On Simultaneous Meanings

Abhijit Mahabal
6 min readSep 4, 2021

To the extent that the Mitch Hedberg quote above is funny, the humor resides in the multiple meanings of the initial sentence “I used to do drugs”. The more obvious meaning of that sentence is a statement about the past where the phrasing suggests that the present is drug free. The bottom part of the meme shows a drug-filled present, and we reread the original and see the other meaning as equally grammatical.

The humor resides in understanding both meanings simultaneously. If a person sees only one meaning, no humor. But equally importantly, if they read the later part and come back and just replace the previous meaning (not seeing both meanings at the same time), it will still not occur to them as funny.

Thus, when I say “simultaneous meanings” I do not mean mere ambiguity.
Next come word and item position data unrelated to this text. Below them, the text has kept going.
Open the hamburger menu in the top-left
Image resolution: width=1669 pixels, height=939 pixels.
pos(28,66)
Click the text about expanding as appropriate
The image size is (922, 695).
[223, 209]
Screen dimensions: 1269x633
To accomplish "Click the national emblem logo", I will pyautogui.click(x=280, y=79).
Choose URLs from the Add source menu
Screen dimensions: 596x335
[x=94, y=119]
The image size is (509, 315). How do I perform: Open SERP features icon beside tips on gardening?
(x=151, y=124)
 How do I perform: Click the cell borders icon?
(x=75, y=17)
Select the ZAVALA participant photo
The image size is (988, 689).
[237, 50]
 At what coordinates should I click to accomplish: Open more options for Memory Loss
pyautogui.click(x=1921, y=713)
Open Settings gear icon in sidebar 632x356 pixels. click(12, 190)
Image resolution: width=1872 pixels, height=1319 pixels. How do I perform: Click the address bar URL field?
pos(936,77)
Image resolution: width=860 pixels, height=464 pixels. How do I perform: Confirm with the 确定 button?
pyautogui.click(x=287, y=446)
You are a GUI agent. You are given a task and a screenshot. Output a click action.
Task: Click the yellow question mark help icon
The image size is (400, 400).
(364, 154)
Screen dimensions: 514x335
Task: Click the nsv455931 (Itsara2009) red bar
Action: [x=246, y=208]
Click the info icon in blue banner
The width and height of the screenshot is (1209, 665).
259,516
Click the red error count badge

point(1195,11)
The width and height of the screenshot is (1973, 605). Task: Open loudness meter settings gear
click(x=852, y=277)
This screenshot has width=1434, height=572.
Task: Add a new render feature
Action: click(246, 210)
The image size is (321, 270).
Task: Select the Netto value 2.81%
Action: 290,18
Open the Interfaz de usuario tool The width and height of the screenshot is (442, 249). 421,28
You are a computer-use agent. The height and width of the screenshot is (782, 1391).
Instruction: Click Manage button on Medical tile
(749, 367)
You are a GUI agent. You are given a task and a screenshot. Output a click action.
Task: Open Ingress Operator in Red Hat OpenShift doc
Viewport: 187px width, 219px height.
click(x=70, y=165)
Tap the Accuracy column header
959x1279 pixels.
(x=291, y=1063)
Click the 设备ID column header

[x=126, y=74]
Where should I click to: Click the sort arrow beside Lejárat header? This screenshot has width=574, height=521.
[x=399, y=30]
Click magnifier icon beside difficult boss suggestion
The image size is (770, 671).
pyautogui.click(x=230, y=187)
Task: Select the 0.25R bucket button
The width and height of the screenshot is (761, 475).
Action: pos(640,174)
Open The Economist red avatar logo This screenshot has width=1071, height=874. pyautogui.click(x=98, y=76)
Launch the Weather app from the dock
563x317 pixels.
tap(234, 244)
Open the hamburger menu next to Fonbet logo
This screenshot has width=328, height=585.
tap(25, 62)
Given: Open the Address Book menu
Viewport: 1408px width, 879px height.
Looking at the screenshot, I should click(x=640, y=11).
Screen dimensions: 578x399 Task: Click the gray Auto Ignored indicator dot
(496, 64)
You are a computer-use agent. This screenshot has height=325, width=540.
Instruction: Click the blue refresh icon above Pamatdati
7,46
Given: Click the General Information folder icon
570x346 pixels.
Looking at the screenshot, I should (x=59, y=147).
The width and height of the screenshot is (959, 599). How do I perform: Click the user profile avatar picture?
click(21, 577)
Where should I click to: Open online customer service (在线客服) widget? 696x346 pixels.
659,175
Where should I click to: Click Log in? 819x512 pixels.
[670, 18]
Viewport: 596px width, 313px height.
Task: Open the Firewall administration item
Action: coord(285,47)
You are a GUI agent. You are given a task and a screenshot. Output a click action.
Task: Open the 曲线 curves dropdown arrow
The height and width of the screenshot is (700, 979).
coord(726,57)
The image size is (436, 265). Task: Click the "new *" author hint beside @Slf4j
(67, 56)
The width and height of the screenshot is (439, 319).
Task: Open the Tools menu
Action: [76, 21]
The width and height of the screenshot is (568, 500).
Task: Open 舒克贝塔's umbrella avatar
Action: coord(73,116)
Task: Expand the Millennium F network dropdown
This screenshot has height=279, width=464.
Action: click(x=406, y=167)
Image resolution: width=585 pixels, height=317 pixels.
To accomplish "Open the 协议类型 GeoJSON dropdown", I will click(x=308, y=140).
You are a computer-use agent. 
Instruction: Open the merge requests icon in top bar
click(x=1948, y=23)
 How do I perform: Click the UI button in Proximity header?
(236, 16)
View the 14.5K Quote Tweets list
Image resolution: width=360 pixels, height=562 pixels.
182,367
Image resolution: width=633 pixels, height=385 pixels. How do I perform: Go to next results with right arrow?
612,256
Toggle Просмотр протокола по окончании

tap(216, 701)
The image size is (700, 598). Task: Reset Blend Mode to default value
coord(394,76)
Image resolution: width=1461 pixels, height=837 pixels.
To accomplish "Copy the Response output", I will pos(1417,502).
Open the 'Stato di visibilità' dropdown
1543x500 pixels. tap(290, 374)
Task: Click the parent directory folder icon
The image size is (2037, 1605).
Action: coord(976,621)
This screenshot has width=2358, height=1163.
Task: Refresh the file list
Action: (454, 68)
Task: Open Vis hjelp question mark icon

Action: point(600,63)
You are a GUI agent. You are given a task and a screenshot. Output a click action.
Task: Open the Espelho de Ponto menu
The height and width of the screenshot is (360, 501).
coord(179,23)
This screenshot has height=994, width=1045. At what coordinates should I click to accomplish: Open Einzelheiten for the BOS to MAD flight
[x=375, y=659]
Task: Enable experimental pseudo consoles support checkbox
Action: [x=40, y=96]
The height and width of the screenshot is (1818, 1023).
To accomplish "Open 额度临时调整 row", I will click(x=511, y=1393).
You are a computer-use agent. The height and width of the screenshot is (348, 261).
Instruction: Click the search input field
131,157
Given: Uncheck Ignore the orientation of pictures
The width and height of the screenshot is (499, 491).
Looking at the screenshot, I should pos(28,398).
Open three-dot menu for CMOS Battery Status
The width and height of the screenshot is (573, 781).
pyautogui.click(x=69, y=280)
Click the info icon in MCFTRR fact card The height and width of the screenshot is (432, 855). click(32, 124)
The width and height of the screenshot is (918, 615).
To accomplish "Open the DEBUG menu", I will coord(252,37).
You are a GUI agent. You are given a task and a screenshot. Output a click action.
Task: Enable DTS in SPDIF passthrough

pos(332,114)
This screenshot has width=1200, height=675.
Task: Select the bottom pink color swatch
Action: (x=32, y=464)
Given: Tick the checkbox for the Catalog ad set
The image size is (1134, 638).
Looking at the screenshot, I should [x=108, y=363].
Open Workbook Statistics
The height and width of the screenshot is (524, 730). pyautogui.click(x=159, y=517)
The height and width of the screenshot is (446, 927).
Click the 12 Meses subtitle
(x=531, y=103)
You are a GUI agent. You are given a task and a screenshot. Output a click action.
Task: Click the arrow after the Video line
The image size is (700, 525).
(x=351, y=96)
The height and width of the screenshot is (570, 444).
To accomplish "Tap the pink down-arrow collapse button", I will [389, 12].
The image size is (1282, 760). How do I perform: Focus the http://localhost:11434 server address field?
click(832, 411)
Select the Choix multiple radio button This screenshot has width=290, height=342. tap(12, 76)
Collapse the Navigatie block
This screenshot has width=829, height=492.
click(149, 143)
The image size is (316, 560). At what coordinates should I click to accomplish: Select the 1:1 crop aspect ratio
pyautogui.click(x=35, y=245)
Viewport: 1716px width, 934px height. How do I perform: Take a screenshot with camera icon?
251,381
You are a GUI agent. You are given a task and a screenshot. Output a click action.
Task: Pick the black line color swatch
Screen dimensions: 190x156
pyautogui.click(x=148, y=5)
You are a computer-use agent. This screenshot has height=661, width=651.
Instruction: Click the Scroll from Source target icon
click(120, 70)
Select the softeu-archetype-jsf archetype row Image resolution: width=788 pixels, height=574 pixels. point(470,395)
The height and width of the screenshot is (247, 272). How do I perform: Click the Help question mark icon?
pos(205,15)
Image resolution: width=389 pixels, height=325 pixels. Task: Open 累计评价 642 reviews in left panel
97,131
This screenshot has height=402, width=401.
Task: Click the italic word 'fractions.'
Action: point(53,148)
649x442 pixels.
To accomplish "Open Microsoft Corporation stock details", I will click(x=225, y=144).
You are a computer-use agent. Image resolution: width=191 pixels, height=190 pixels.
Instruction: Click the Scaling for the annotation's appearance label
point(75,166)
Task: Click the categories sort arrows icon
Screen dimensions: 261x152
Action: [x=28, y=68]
An ambiguous sentence such as “I love Jaguars” may be talking about the speaker liking the cars, the animals, the Jacksonville Jaguars, the guitar, the Aztec warriors, or other things that go by that name. Presumably, though, the speaker has one of these senses in mind, although the listener may not know which. By contrast, when Comedian Mitch Hedberg says during a stand-up routine the line above about doing drugs, the speaker most certainly has both senses in mind and hopes the audience will, too. By “multiple meanings” I only refer to cases where multiple senses are juxtaposed.

Implications for NLP

Long long ago, around 2014 or so, when Word2Vec’s star was ascendant, NLP had a habit of representing word meaning in a vector space. The word Jaguar was one point in this space, and that was what Jaguar meant, thank you. There was no need to deal with the multiple meanings of the term.

As NLP made giant strides, with a long succession of Sesame Street Characters (starting with ELMo in 2018), NLP got better at contextualizing meaning. That is, when Jaguar was seen with the word cubs or with the word dealer, the vector for Jaguar would be different: the car sense could now be separated from the animal sense.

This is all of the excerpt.